Figure 2. A synthetic definition of FI impact (Authors, based on Kölbel et al., 2018; Caldecott, 2020; Brest & Born, 2013)
Under this definition, there are two crucial concepts:
- Causality: For the financial institution to get credit for impact, it needs to have caused a change in the activities of real economy actors, i.e. it needs to have brought about a change that wouldn’t have occurred without its intervention.
- Distinction between financial institution and company impact: The impact of the financial institution is the share of the company’s impact that it has caused. Companies’ impact can be much larger than that caused by any one financial institution. Therefore, the impact of the financial institution is simply the part of the companies’ impact that it caused, and the financial institution cannot get credit for impact that it did not cause.
How do the SFDR product categories accommodate notions of impact?
So now the question is, how well does the SFDR accommodate these two pillars of impact (the notion of causality and the distinction between financial institution and company impact)?
On one hand, it seems that one of the SFDR’s goals is to differentiate impact products from non-impact products. The recitals state:
“(…) it is necessary to distinguish between the requirements for financial products which promote environmental or social characteristics and those for financial products which have as an objective a positive impact on the environment and society.”
However, the provisions’ actual drafting does not achieve this differentiation. Article 9 of the SFDR applies to financial products having sustainable investment as an objective. Meanwhile, “sustainable investment” is defined in the regulation as meaning “an investment in an economic activity that contributes to an environmental objective”.
Therefore, the drafting of Article 9 merely refers to “investing in an economic activity that has a positive impact”. As such, it fails to consider the causality angle, i.e. what role – if any – the FI may have played in bringing about this positive impact. What’s more, it fails to preserve the distinction between financial institution impact and company impact.

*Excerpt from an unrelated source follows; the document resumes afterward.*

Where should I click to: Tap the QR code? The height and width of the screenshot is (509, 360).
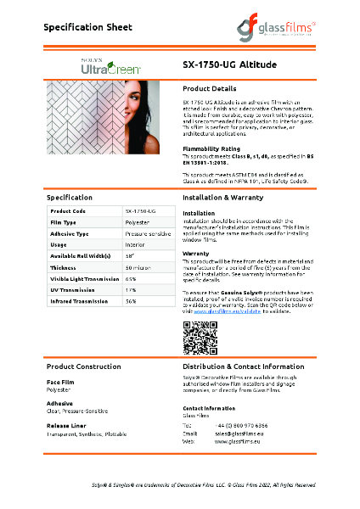click(x=195, y=338)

For sustainability-minded retail investors, then, the SFDR product categorisation caters to those who want to “get exposure to sustainable growth” and “avoid guilt by association” (See Figure 1). However, impact-focused retail investors are left wanting. As a result, we believe that the SFDR will not enable the conditions for genuine impact products to grow and worse, current market practices may result in mis-selling non-impact financial products to these retail investors. Such consequences of the newly enforced regulations are already visible, with various FIs equating their self-classified Article 9 products with impact products in marketing materials.
It’s likely that the market won’t cater to these impact-focused retail investors until the SFDR introduces an additional category of financial products, which differentiates genuine impact products from other sustainability-focused financial products.
In the meantime, we recommend that financial institutions remain cautious when communicating on the impact of their self-classified Article 9 products, bearing in mind the difference between being exposed to sustainable companies (Article 9) and having an impact on those companies (genuine impact products).